Are you in love with this guy?  If not, then I would not be sitting around patiently waiting for the phone to ring.  I'd say just let things be BUT get out there and have fun with other people, guys included.  You don't know what's going on and he won't talk about it, he seems to come around when he feels like it but then backs off.  He's said he needs you more as his friend than anything, so just let him contact you if he wants but I wouldn't COUNT on anything at all right now.  Go have fun elsewhere. 

 

iVillage Member
Registered: 05-20-2009
Fri, 01-17-2014 - 11:09pm

When a man says he needs you to be his "friend"......and nothing more.....then it's time to move on.  Stay or go?  I think he's gone, and you need to forget about him.  If and when he contacts you, don't waste your time with him.  It sounds like you two never settled what the problem was the first time around......you just went back to whatever it was that time.    Good Luck

iVillage Member
Registered: 02-25-2013
Sat, 01-18-2014 - 8:53pm

Whenever a couple can let each other go, even just once, to me, they're just not that into each other. People who really love each other stay together and work on their problems. I don't know how being apart can be a solution to resolving communication issues or problems. Will something magical in the air make everything okay again. Relationships take work and effort. The person who breaks up risks that the breakup will be final, and there will be no guarantees that the other will come running back. Would a person who really loves another take this risk (assuming the problems aren't dealbreakers like abuse)? Now he wants space. This is a clear pattern for both of you, showing that you're just not right for each other. Move on.

iVillage Member
Registered: 01-17-2014
Sun, 01-19-2014 - 9:15am

Thank you for the responses!

Am I in love with him? Very much so.  However, I'm not going to contact him first and won't be in denial if he fell out of love with me.  I'm just disappointed with him on many levels.  I know nothing more than what I explained.  Is he keeping his guard up from the first fight?  The night before we were chatting and I asked him what he was up to; he said writing something personal.  Maybe he's going through some depression still from his surgery, or life experiences?  I think I'll never know.

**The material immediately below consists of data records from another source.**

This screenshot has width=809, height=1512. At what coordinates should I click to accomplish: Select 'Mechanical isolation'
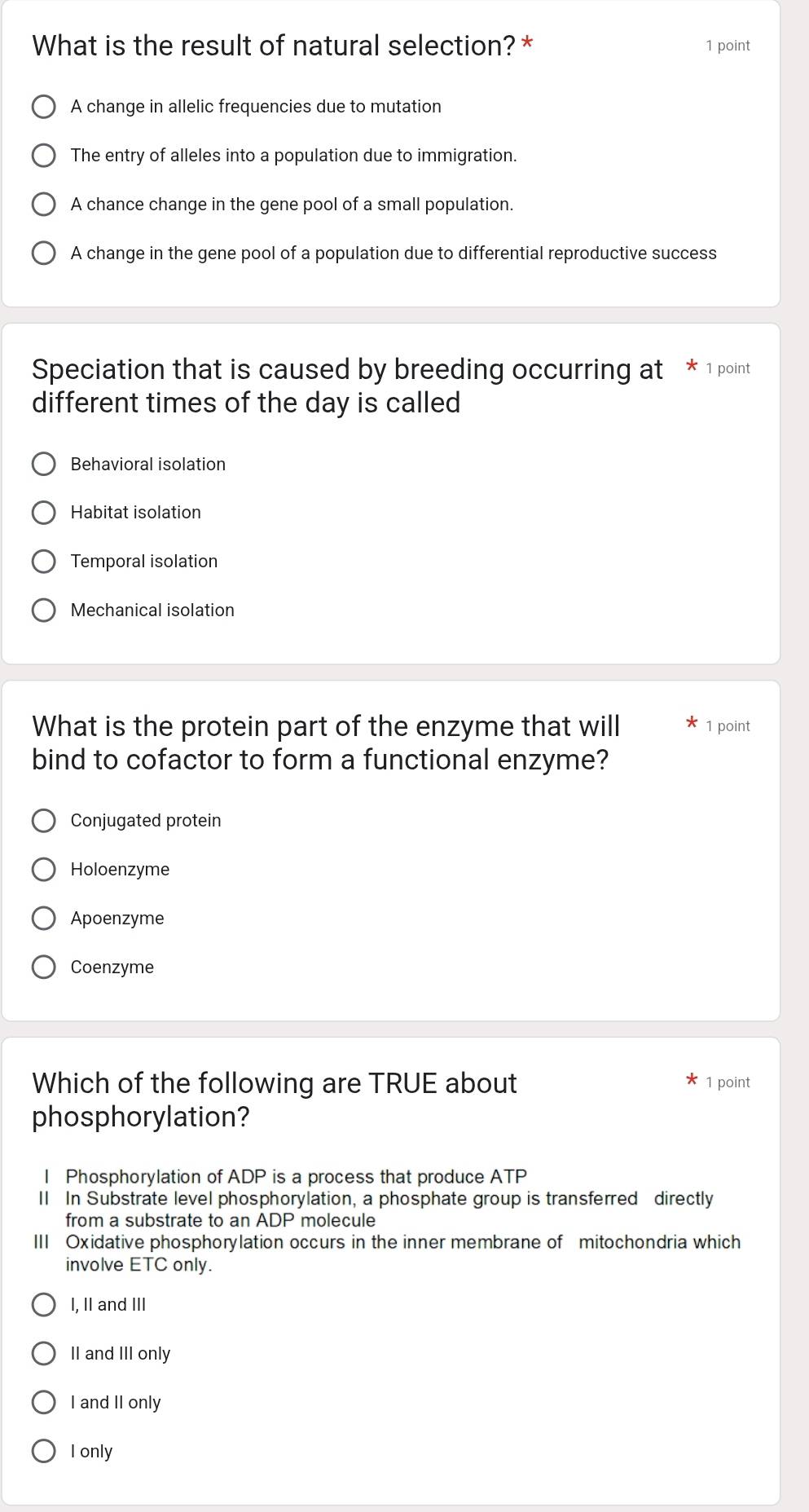click(x=45, y=610)
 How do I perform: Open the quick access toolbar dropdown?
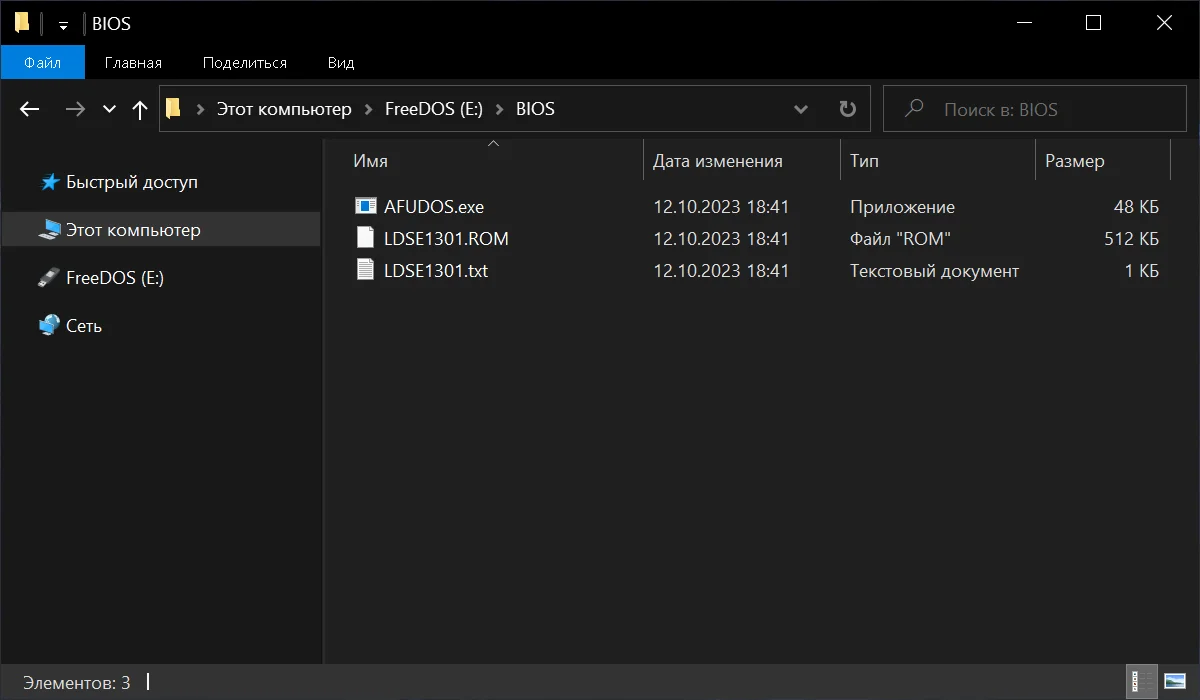pos(63,25)
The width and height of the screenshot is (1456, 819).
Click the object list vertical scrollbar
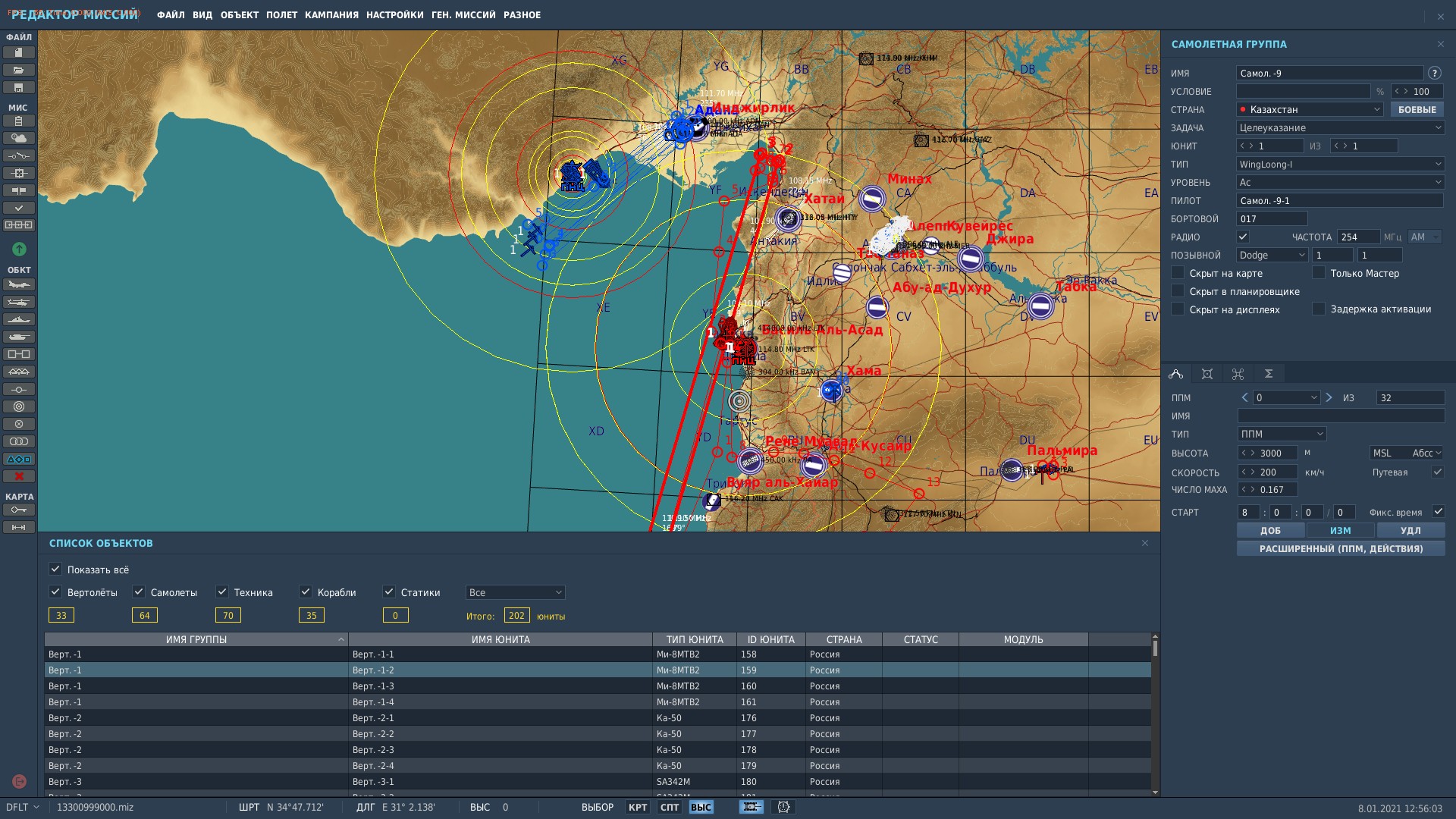pos(1155,714)
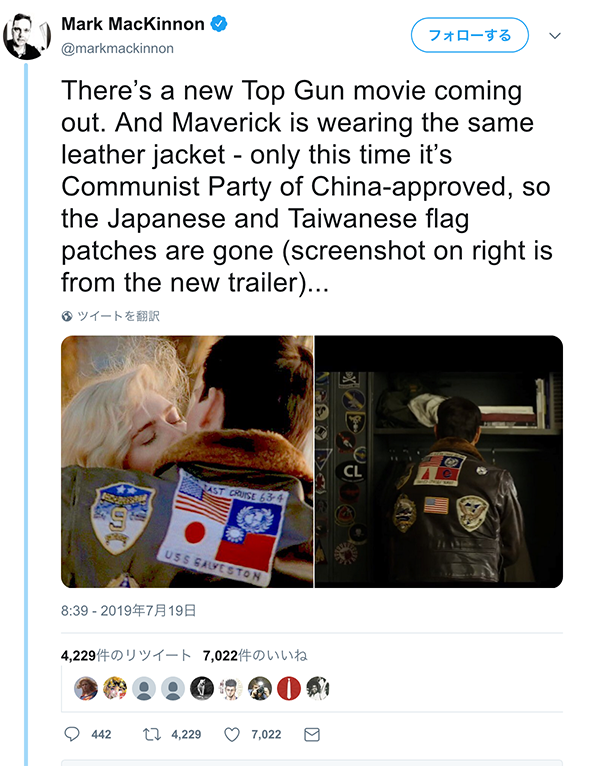The width and height of the screenshot is (590, 766).
Task: Open left image of original jacket
Action: click(x=187, y=461)
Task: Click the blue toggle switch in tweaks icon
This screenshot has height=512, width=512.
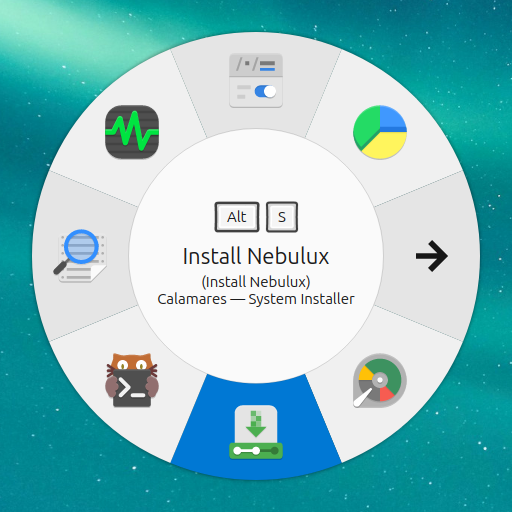Action: pyautogui.click(x=265, y=91)
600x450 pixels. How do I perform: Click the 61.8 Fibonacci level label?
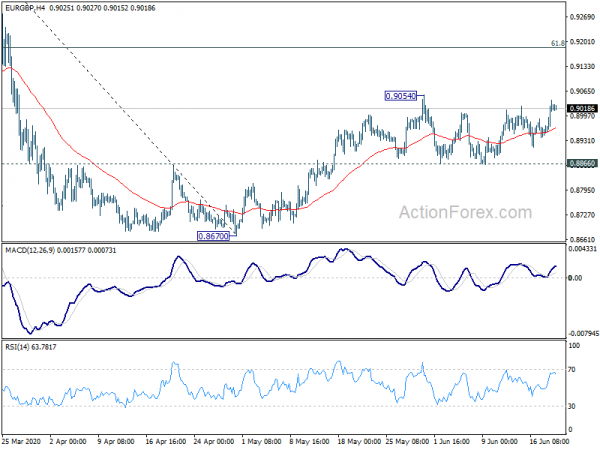tap(558, 43)
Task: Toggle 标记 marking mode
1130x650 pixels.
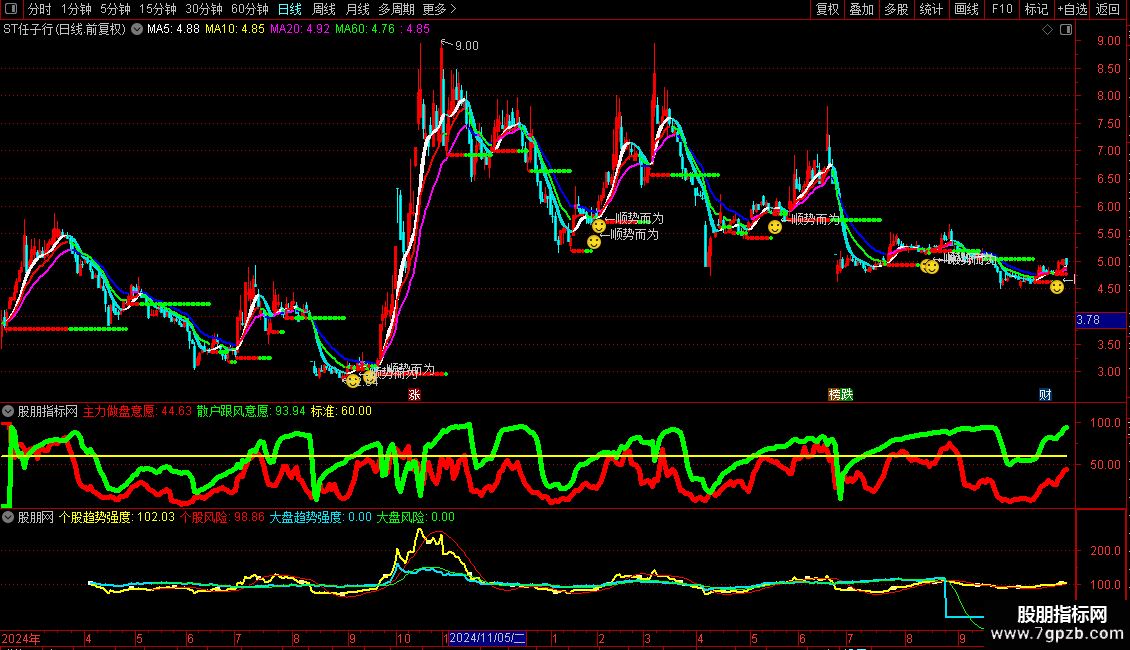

Its funny as I get both responses from both genders; some say men are more clammed up when they have stuff going on; others say they need someone to talk to and don't push away.  I guess each person is different.  Being how I am personally, I need space before I can talk about it (depending on what it is). I am not banking on hearing from him within the next three months, if at all.  I prepared for that and at least I knew I tried and treated him with respect.

iVillage Member
Registered: 01-17-2014
Sun, 01-19-2014 - 9:21am
"It sounds like you two never settled what the problem was the first time around......you just went back to whatever it was that time." This is EXACTLY what we did. We just jumped back into how things were without discussing the issue. I'm sure it wasn't the boldest move for either of us. When were were together, it was the elephant in the room. We knew we should about it; but we didn't.
iVillage Member
Registered: 12-12-2013
Wed, 01-22-2014 - 10:18pm
If he needs you as a friend then continue to be one and good one at that. But let not your desire for a permanent companionship be curbed in any manner. You can frankly tell him about it and discuss with him, if you both can move on, all the while remaining good friends to each other.